Your goal – Rewrite the lines of the records below as a JSON list of strings, one string per line, omitting blank lines.

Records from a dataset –
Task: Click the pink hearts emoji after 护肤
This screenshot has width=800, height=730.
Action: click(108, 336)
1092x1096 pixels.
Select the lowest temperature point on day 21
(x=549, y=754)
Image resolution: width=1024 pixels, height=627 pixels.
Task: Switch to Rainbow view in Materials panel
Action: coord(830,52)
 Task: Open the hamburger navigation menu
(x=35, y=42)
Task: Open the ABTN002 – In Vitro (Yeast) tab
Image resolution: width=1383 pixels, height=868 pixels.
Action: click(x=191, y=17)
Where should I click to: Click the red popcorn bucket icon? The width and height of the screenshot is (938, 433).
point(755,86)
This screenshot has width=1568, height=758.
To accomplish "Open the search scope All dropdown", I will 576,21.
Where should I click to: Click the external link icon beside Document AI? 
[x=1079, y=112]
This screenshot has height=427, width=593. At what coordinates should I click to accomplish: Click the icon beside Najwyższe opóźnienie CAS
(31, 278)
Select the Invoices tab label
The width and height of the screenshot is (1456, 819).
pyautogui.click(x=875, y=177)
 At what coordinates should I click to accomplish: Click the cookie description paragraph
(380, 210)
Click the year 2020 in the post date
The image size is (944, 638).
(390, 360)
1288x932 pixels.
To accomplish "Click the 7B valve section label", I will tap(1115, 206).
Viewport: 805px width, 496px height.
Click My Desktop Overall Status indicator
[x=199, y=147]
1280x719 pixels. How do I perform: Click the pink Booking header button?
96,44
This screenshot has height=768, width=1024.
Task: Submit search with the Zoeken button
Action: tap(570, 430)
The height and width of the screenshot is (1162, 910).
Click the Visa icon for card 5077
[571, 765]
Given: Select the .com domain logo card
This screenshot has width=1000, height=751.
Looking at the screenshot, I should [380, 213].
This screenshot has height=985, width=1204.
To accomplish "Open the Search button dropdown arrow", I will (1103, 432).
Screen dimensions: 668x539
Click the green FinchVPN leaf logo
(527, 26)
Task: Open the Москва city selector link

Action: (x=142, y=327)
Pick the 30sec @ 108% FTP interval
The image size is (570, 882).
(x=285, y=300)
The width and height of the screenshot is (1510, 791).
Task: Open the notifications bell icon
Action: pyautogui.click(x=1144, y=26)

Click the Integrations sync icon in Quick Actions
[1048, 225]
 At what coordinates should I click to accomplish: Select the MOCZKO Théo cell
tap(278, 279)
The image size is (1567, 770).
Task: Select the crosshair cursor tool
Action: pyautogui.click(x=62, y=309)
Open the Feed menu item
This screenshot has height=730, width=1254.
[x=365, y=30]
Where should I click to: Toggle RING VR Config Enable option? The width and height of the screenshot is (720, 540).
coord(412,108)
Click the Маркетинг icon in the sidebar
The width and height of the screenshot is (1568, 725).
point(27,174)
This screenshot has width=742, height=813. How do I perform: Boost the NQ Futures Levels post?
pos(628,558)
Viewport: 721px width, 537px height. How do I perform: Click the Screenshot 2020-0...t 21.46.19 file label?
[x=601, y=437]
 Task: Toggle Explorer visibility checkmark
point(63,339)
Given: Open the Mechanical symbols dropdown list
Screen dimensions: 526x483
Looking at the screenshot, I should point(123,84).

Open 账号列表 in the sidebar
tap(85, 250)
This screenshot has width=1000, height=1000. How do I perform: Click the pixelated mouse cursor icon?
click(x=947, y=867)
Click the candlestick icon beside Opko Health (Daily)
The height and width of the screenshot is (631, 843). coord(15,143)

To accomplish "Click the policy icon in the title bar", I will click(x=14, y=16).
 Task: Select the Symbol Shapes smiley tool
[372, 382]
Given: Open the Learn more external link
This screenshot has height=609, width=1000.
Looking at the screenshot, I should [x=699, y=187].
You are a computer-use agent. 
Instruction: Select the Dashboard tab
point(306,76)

Result of this exercise –
[
  "Task: Click the pink hearts emoji after 护肤",
  "This screenshot has width=800, height=730.",
  "Action: click(108, 336)",
  "1092x1096 pixels.",
  "Select the lowest temperature point on day 21",
  "(x=549, y=754)",
  "Image resolution: width=1024 pixels, height=627 pixels.",
  "Task: Switch to Rainbow view in Materials panel",
  "Action: coord(830,52)",
  " Task: Open the hamburger navigation menu",
  "(x=35, y=42)",
  "Task: Open the ABTN002 – In Vitro (Yeast) tab",
  "Image resolution: width=1383 pixels, height=868 pixels.",
  "Action: click(x=191, y=17)",
  "Where should I click to: Click the red popcorn bucket icon? The width and height of the screenshot is (938, 433).",
  "point(755,86)",
  "This screenshot has width=1568, height=758.",
  "To accomplish \"Open the search scope All dropdown\", I will 576,21.",
  "Where should I click to: Click the external link icon beside Document AI? ",
  "[x=1079, y=112]",
  "This screenshot has height=427, width=593. At what coordinates should I click to accomplish: Click the icon beside Najwyższe opóźnienie CAS",
  "(31, 278)",
  "Select the Invoices tab label",
  "The width and height of the screenshot is (1456, 819).",
  "pyautogui.click(x=875, y=177)",
  " At what coordinates should I click to accomplish: Click the cookie description paragraph",
  "(380, 210)",
  "Click the year 2020 in the post date",
  "The image size is (944, 638).",
  "(390, 360)",
  "1288x932 pixels.",
  "To accomplish \"Click the 7B valve section label\", I will tap(1115, 206).",
  "Viewport: 805px width, 496px height.",
  "Click My Desktop Overall Status indicator",
  "[x=199, y=147]",
  "1280x719 pixels. How do I perform: Click the pink Booking header button?",
  "96,44",
  "This screenshot has height=768, width=1024.",
  "Task: Submit search with the Zoeken button",
  "Action: tap(570, 430)",
  "The height and width of the screenshot is (1162, 910).",
  "Click the Visa icon for card 5077",
  "[571, 765]",
  "Given: Select the .com domain logo card",
  "This screenshot has width=1000, height=751.",
  "Looking at the screenshot, I should [380, 213].",
  "This screenshot has height=985, width=1204.",
  "To accomplish \"Open the Search button dropdown arrow\", I will (1103, 432).",
  "Screen dimensions: 668x539",
  "Click the green FinchVPN leaf logo",
  "(527, 26)",
  "Task: Open the Москва city selector link",
  "Action: (x=142, y=327)",
  "Pick the 30sec @ 108% FTP interval",
  "The image size is (570, 882).",
  "(x=285, y=300)",
  "The width and height of the screenshot is (1510, 791).",
  "Task: Open the notifications bell icon",
  "Action: pyautogui.click(x=1144, y=26)",
  "Click the Integrations sync icon in Quick Actions",
  "[1048, 225]",
  " At what coordinates should I click to accomplish: Select the MOCZKO Théo cell",
  "tap(278, 279)",
  "The image size is (1567, 770).",
  "Task: Select the crosshair cursor tool",
  "Action: pyautogui.click(x=62, y=309)",
  "Open the Feed menu item",
  "This screenshot has height=730, width=1254.",
  "[x=365, y=30]",
  "Where should I click to: Toggle RING VR Config Enable option? The width and height of the screenshot is (720, 540).",
  "coord(412,108)",
  "Click the Маркетинг icon in the sidebar",
  "The width and height of the screenshot is (1568, 725).",
  "point(27,174)",
  "This screenshot has width=742, height=813. How do I perform: Boost the NQ Futures Levels post?",
  "pos(628,558)",
  "Viewport: 721px width, 537px height. How do I perform: Click the Screenshot 2020-0...t 21.46.19 file label?",
  "[x=601, y=437]",
  " Task: Toggle Explorer visibility checkmark",
  "point(63,339)",
  "Given: Open the Mechanical symbols dropdown list",
  "Screen dimensions: 526x483",
  "Looking at the screenshot, I should point(123,84).",
  "Open 账号列表 in the sidebar",
  "tap(85, 250)",
  "This screenshot has width=1000, height=1000. How do I perform: Click the pixelated mouse cursor icon?",
  "click(x=947, y=867)",
  "Click the candlestick icon beside Opko Health (Daily)",
  "The height and width of the screenshot is (631, 843). coord(15,143)",
  "To accomplish \"Click the policy icon in the title bar\", I will click(x=14, y=16).",
  " Task: Select the Symbol Shapes smiley tool",
  "[372, 382]",
  "Given: Open the Learn more external link",
  "This screenshot has height=609, width=1000.",
  "Looking at the screenshot, I should [x=699, y=187].",
  "You are a computer-use agent. ",
  "Instruction: Select the Dashboard tab",
  "point(306,76)"
]